毎日少しずつ改善できるドライバーほど、数ヶ月後に大きな差が出ます。
軽貨物の配達スピード向上テクニックまとめ
配達を早く回るコツは、危険な運転や確認の省略ではなく、積み込み、ルート、停車、端末操作の繰り返しを整えることです。終了後に時間ロスを一つだけ特定し、翌日の手順へ反映すると、配送品質を守りながら改善を続けられます。
誤配・無断置き配は配送品質の記事、雨天時の効率低下は雨天対策の記事へ分け、この記事では通常時の動線と作業改善に集中します。

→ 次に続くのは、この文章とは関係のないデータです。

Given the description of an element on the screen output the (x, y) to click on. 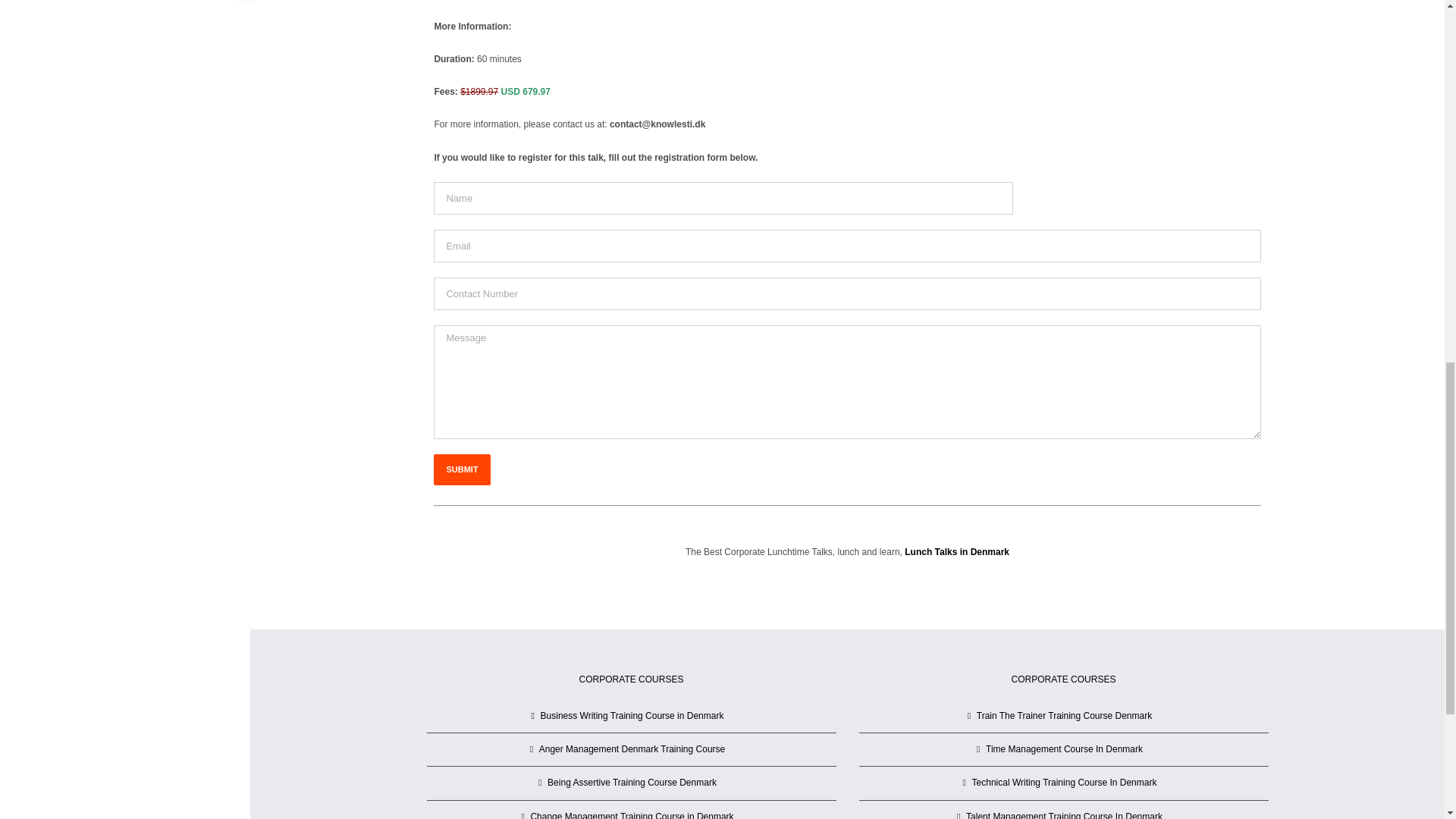
Being Assertive Training Course Denmark (631, 782)
Change Management Training Course in Denmark (631, 813)
Business Writing Training Course in Denmark (631, 715)
Talent Management Training Course In Denmark (1063, 813)
Time Management Course In Denmark (1063, 749)
Lunch Talks in Denmark (956, 552)
submit (461, 469)
Train The Trainer Training Course Denmark (1063, 715)
submit (461, 469)
Anger Management Denmark Training Course (631, 749)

軽貨物の配達効率・早く回るコツに関するよくある質問(Q&A)
- 軽貨物の配達スピードが上がらない原因は何ですか?
-
多くの場合、運転が遅いことではなく、荷物を探す時間、ルートに迷う時間、不在対応、車内で道具を探す時間が原因です。まずは積み込みとルート設計を見直しましょう。
- 配達を早くするために一番大切なことは何ですか?
-
出発前の積み込みです。配達順やエリアごとに荷物を整理しておくと、現場で探す時間が減ります。配達効率は、出発前の準備で大きく変わります。
- 初心者でも配達スピードは上がりますか?
-
上がります。最初はエリアや荷物の積み方に慣れていないため時間がかかりますが、毎日ルートや不在傾向を覚えていけば自然と早くなります。焦らず、誤配しないことを優先しましょう。
- 早く配るために置き配を増やしてもいいですか?
-
勝手な置き配はNGです。置き配は、お客様や案件元のルールで許可されている場合のみ行いましょう。無断置き配は盗難・紛失・クレームの原因になります。
- 配達スピードと丁寧さは両立できますか?
-
できます。早いドライバーは雑に動いているのではなく、無駄が少ないだけです。宛先確認、安全運転、丁寧な荷扱いは守りながら、荷物探しやルートの無駄を減らすことが大切です。